Early Tooth Growth 4: Childhood Dental Treatment

Caring For Primary Teeth

It is essential to take good care of your child’s primary teeth (sometimes called baby teeth). Neglecting cavities or other problems in these teeth can lead to problems in their gums and permanent teeth.

Though your child will lose these teeth as they grow, primary teeth play important roles in your child’s oral health. Primary teeth:

  • establish proper patterns of chewing and eating;
  • provide space for permanent teeth;
  • allow for correct development of the jaw bones and muscles; and
  • affect the development of speech.

First Dentist Visit

It is important that you help your child establish a good attitude toward visiting the dentist from the very beginning. Before their first visit, tell them what to expect and explain that the dentist and assistants are there to help. Listen to your child’s concerns and help them understand that they don’t need to be afraid of anything that happens at the dentist. Keep your descriptions simple and avoid using words that may scare them, including mentions of needles, pulling, or other painful procedures. Discourage older siblings from teasing the child about the dentist.

Regular Dentist Visit

You should take your child to the dentist every 6 months, starting at their first birthday. These regular visits will help keep your child’s teeth strong and help you identify early signs of trouble.

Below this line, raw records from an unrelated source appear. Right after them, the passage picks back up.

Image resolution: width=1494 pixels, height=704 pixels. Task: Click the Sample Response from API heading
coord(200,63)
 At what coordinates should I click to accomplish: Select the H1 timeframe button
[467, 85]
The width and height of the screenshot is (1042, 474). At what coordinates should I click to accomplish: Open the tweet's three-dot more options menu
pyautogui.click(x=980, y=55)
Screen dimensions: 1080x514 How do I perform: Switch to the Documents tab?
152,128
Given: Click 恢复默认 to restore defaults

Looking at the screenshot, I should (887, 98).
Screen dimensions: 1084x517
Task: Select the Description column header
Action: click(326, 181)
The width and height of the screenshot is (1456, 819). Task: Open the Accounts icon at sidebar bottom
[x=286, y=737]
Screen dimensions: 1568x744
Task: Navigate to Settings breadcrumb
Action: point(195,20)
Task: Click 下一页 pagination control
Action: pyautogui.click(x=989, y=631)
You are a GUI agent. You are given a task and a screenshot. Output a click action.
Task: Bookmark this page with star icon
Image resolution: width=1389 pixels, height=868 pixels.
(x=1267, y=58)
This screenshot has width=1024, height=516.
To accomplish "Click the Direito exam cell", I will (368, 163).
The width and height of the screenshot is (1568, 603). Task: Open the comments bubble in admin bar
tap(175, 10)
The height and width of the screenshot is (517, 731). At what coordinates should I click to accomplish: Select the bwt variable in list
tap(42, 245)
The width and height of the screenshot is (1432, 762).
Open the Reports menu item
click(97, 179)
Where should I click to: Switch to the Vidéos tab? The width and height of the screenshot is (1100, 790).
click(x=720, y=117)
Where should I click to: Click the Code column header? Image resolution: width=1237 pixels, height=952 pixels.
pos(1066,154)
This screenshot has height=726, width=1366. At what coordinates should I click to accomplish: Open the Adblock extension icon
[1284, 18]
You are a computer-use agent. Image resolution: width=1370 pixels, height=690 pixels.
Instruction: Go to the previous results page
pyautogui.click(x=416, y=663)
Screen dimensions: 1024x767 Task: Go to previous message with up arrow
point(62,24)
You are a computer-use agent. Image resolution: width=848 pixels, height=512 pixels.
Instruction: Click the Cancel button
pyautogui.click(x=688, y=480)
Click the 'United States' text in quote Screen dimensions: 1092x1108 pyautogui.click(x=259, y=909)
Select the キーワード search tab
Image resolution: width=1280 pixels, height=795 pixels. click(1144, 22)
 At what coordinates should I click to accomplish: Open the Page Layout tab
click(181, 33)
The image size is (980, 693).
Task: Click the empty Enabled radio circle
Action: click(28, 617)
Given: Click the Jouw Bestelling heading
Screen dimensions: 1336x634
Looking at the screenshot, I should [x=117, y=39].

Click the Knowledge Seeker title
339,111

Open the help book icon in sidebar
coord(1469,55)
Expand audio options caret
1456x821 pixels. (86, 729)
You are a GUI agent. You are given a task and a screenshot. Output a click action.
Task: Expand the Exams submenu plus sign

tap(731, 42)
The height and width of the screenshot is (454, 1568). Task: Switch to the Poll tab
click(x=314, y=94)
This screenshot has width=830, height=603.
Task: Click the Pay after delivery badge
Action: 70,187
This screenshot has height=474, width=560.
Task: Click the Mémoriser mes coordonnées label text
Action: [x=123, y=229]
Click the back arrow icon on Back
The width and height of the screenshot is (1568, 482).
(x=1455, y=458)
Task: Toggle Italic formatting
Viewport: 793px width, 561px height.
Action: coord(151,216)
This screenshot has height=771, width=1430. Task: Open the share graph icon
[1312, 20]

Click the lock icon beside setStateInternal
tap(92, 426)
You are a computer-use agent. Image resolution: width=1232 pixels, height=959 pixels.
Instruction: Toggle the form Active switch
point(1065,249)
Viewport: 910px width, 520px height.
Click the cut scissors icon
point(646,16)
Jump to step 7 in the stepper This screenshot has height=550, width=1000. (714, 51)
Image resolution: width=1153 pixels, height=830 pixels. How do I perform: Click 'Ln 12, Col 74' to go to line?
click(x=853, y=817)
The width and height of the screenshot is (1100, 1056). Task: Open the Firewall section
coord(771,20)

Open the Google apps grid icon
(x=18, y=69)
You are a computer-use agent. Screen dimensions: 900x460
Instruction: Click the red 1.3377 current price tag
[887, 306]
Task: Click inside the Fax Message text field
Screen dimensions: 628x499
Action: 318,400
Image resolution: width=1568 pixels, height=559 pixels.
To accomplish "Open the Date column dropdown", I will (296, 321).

Here are some tips to help make your visits to the dentist as easy as possible:

  • Dental visits are part of growing up. You shouldn’t offer rewards or indicate in any way that there is anything to fear.
  • The less “fuss” the better. It’s best to tell your child about a dental visit the day of the appointment.
  • If you child wants more information about the dentist, explain to them that the doctor will look at his/her teeth to make sure they are healthy.
  • Make sure that your child is well rested the day of the appointment.
  • Don’t threaten a visit to the dentist as a form a punishment for bad behavior.

Sealant

A sealant is clear or translucent plastic that is applied to a child’s back teeth that prevents food, plaque, and acid from getting in the cracks and areas of the teeth that are prone to decay.

Fluoride

The right amount of fluoride can help strengthen teeth and protect against cavities. However, too much fluoride can lead to discoloration of the teeth. Make sure your child does not swallow the toothpaste. If they are too young to spit it out, use a toothpaste that does not contain fluoride. Also make sure you are aware of other sources of fluoride before giving your child additional fluoride treatments. Many cities add fluoride to their drinking water and some foods contain fluoride, including infant formula, dry cereals, baby foods, and white grape juice.

X-rays

Dental radiographs not only detect cavities, but also show progress of teeth growth and help alert your dentist of bone diseases and other problems. They let your child’s dentist see patterns and symptoms that are not visible in a physical examination. By finding and treating potential problems early, you can save money and avoid unnecessary procedures later. Your child’s dentist may recommend x-rays once or twice per year, depending on their risk factors for tooth decay and other problems. The amount of radiation from a dental x-ray is small and your child will be protected by a lead apron and other protective measures.

Pulp Theraphy

Pulp therapy is also called “children’s root canal,” “nerve treatment,” “pulpotomy,” or “pulpectomy.” The pulp of a tooth is the inner core that contains nerves, blood vessels, and connective tissue. When a child has a severe cavity or a tooth injury, pulp therapy can be used to remove the damaged pulp and seal the tooth to prevent further problems. A pulpotomy removes the diseased pulp within the crown (top) of the tooth and uses an agent to prevent bacterial growth and calm the nerve tissue. The tooth is then capped with a crown. A pulpectomy is a more extensive treatment that removes all the pulp tissue from both the crown and the root. The canals are then cleansed and filled before being capped.